Search code examples
kerasimbalanced-data

Change learning rate within minibatch - keras


I have a problem with imbalanced labels, for example 90% of the data have the label 0 and the rest 10% have the label 1.

I want to teach the network with minibatches. So I want the optimizer to give the examples labeled with 1 a learning rate (or somehow change the gradients to be) greater by 9 than those with label 0.

is there any way of doing that?

The problem is that the whole training process is done in this line:

history = model.fit(trainX, trainY, epochs=1, batch_size=minibatch_size, validation_data=(valX, valY), verbose=0)

is there a way to change the fit method in the low level?


Solution

  • You can try using the class_weight parameter of keras.

    From keras doc:

    class_weight: Optional dictionary mapping class indices (integers) to a weight (float) value, used for weighting the loss function (during training only).

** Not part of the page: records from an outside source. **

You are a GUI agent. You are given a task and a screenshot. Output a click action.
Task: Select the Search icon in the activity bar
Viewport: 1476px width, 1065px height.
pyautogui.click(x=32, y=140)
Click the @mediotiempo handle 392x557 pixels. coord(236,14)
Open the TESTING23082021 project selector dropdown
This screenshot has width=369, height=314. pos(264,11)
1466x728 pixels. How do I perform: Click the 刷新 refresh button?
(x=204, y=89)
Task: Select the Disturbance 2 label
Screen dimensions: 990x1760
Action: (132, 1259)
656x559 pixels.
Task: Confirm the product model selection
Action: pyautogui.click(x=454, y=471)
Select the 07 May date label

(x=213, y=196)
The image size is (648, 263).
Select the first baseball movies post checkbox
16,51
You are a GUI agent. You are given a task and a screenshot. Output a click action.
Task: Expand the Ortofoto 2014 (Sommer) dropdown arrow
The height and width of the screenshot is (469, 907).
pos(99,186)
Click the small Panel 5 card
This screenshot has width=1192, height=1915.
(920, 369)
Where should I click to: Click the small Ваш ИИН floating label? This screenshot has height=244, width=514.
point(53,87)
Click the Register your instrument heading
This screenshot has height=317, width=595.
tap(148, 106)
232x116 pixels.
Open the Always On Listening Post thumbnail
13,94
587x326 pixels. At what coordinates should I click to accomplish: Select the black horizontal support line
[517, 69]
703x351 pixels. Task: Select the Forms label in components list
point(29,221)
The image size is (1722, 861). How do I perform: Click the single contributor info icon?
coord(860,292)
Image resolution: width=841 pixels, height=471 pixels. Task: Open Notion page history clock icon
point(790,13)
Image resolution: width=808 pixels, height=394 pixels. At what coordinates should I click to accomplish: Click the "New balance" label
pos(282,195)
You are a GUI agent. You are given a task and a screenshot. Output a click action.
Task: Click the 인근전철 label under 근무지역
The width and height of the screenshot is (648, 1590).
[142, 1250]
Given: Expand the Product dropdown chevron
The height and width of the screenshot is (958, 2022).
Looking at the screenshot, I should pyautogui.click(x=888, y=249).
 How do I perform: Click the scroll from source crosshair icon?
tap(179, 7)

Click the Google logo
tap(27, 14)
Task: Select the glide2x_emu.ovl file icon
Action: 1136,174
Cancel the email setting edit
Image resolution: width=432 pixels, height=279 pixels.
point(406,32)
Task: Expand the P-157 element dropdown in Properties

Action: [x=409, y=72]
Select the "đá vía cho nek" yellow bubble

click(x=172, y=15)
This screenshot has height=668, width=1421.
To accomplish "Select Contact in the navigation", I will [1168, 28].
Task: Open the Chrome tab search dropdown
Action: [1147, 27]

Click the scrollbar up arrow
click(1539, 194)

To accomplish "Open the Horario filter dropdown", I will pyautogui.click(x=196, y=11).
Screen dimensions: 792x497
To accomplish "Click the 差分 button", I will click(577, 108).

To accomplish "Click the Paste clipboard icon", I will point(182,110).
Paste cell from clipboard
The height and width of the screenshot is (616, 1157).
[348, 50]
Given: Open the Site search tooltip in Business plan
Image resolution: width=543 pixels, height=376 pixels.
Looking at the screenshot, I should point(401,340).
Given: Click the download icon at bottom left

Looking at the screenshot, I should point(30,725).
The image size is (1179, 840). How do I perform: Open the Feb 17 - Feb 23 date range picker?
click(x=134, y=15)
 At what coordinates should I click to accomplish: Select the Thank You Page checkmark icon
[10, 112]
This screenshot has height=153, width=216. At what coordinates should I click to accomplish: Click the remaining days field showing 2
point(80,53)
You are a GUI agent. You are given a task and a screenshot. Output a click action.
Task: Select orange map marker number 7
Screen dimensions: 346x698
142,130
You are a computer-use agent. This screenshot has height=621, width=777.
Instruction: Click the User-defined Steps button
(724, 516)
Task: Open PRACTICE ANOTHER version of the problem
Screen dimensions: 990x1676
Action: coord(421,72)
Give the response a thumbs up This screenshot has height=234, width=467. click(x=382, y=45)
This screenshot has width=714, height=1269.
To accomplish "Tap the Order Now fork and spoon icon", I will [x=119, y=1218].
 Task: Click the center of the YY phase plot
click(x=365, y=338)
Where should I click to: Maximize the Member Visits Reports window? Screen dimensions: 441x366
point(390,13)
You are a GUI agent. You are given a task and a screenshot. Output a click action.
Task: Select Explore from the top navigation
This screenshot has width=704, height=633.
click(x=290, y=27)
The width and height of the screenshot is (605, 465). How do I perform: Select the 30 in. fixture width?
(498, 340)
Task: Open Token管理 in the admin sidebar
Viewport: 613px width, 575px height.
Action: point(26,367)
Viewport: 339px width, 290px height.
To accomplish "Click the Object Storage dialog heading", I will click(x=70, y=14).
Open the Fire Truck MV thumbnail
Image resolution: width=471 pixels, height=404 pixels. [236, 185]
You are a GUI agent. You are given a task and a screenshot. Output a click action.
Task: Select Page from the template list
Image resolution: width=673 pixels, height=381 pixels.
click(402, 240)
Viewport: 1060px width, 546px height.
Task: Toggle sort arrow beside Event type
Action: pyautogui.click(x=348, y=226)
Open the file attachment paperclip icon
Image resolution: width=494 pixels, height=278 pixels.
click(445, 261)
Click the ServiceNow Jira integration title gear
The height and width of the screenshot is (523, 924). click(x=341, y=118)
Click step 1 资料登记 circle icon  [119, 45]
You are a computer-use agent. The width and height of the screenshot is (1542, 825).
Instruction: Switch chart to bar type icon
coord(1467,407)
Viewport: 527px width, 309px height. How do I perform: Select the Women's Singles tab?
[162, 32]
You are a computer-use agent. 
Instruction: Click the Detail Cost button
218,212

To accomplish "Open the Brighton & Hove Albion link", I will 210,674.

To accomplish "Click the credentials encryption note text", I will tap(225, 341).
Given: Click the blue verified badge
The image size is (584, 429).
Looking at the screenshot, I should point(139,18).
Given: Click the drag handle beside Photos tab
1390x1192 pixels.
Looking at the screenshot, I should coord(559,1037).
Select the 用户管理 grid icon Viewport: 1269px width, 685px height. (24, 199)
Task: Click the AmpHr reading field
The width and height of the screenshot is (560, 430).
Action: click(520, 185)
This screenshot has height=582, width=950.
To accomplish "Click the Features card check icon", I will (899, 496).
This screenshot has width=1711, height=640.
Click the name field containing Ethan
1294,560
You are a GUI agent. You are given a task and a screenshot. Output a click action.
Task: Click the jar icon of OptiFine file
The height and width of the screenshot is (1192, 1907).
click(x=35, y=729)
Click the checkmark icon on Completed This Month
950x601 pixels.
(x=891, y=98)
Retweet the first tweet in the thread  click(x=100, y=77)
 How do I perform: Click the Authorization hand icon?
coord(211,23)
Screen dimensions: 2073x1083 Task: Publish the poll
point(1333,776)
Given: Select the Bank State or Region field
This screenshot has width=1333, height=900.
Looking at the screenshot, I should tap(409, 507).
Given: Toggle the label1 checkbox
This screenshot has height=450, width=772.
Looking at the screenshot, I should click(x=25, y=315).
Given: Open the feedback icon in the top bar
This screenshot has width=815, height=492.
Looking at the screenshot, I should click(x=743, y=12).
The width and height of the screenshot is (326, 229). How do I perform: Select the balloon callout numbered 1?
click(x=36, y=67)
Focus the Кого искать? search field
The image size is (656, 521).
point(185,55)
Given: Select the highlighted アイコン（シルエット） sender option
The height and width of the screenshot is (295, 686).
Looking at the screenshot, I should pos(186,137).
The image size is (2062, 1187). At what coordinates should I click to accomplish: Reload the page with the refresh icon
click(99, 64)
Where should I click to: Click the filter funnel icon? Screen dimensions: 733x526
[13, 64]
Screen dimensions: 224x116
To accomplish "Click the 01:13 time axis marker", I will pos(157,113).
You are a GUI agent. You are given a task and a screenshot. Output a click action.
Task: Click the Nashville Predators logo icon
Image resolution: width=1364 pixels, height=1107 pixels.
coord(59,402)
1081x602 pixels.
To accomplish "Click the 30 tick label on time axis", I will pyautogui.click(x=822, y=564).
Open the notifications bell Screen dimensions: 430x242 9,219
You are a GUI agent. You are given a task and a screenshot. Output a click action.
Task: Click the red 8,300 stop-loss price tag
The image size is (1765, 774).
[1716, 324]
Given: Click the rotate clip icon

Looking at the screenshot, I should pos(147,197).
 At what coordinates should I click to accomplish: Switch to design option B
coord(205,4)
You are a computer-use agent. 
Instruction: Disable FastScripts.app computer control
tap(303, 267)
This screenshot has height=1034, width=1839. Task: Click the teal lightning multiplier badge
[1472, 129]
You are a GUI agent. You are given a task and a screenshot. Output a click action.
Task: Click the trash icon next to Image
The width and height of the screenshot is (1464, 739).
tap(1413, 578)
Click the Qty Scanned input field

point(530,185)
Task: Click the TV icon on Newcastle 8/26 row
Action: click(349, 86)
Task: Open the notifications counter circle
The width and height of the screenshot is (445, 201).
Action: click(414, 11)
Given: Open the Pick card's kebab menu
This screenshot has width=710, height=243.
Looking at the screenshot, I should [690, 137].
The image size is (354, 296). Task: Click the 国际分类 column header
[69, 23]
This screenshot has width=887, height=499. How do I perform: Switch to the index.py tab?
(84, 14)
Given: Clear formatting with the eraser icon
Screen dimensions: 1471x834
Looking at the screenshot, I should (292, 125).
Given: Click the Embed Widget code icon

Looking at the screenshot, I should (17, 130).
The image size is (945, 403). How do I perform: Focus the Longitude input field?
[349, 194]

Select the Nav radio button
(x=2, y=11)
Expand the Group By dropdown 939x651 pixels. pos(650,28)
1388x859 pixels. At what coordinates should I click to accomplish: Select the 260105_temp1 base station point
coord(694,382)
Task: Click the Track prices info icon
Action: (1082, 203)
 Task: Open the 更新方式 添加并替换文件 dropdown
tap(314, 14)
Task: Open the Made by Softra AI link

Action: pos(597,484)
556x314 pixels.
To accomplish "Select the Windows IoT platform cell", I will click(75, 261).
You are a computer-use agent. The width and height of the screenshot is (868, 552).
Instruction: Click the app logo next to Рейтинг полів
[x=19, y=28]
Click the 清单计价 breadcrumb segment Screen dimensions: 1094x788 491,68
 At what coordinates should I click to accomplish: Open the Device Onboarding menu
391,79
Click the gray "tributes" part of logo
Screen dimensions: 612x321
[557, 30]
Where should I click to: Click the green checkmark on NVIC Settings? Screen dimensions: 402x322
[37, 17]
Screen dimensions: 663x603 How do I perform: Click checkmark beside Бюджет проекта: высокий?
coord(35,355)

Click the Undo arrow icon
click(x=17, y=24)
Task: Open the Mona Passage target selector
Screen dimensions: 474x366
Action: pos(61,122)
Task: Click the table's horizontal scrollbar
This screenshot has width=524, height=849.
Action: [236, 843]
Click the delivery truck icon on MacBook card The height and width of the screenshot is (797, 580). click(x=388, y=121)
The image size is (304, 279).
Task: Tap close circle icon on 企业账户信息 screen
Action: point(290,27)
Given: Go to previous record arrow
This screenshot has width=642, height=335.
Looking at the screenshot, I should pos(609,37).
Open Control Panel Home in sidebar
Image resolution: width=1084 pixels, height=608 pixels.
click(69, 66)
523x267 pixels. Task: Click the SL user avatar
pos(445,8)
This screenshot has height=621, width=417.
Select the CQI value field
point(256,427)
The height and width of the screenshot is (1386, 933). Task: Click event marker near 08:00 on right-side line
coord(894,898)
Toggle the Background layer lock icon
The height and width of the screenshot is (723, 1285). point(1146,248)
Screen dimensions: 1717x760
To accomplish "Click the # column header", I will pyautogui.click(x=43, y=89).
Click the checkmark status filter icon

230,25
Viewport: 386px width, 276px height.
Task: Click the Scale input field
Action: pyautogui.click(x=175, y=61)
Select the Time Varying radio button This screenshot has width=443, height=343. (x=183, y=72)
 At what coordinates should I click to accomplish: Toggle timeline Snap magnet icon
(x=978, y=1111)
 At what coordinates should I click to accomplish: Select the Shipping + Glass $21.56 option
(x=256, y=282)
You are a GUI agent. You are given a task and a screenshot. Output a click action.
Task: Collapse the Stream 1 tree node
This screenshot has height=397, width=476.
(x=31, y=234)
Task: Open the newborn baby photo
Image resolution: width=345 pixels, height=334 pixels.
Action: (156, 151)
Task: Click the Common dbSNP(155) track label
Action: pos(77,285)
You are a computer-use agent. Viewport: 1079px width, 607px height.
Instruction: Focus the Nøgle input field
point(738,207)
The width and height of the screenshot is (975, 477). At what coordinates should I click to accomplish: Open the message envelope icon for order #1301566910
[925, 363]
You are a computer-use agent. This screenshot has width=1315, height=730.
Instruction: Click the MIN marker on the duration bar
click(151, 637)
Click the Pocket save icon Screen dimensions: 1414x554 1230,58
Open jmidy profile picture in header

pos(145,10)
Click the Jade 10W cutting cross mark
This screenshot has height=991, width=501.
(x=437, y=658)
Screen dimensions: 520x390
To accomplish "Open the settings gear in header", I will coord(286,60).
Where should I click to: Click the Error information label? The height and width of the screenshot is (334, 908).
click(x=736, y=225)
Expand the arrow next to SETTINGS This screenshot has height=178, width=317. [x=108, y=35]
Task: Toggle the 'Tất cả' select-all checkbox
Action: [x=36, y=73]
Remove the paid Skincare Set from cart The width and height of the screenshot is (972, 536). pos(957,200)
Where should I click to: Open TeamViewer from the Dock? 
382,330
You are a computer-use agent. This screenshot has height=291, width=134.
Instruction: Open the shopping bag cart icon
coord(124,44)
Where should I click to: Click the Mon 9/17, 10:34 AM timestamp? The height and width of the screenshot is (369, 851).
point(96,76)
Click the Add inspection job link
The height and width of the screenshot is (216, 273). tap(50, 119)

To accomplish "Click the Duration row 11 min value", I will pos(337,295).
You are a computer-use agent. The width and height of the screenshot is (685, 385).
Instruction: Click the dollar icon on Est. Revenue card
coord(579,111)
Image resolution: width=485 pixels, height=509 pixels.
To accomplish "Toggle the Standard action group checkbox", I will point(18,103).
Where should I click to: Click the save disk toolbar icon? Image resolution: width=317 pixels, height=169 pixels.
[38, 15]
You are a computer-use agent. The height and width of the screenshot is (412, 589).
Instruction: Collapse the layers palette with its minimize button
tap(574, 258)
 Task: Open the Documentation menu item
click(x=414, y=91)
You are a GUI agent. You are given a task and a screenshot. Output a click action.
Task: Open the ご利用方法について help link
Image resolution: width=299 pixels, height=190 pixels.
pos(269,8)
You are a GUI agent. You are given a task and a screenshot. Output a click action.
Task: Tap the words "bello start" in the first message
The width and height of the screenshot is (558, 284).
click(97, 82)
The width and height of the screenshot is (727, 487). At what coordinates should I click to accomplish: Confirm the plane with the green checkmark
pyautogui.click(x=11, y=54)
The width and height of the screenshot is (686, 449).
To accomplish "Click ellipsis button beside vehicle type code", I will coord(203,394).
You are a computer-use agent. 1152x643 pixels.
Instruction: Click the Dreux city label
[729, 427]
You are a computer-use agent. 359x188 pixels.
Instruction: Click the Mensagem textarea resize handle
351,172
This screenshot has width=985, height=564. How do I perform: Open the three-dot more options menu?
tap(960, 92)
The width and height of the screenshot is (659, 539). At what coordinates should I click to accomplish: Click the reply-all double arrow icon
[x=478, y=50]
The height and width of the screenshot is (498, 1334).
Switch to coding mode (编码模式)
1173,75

    Example of using it in imbalance data: https://www.tensorflow.org/tutorials/structured_data/imbalanced_data#class_weights

    class_weights={"class_1": 1, "class_2": 10}
    history = model.fit(trainX, trainY, epochs=1, batch_size=minibatch_size, validation_data=(valX, valY), verbose=0, class_weight=class_weights)
    

    Full example:

    # Examine the class label imbalance
    # you can use your_df['label_class_column'] or just the trainY values.
    neg, pos = np.bincount(your_df['label_class_column'])
    total = neg + pos
    print('Examples:\n    Total: {}\n    Positive: {} ({:.2f}% of total)\n'.format(
        total, pos, 100 * pos / total))
    
    # Scaling by total/2 helps keep the loss to a similar magnitude.
    # The sum of the weights of all examples stays the same.
    weight_for_0 = (1 / neg)*(total)/2.0 
    weight_for_1 = (1 / pos)*(total)/2.0
    
    class_weight = {0: weight_for_0, 1: weight_for_1}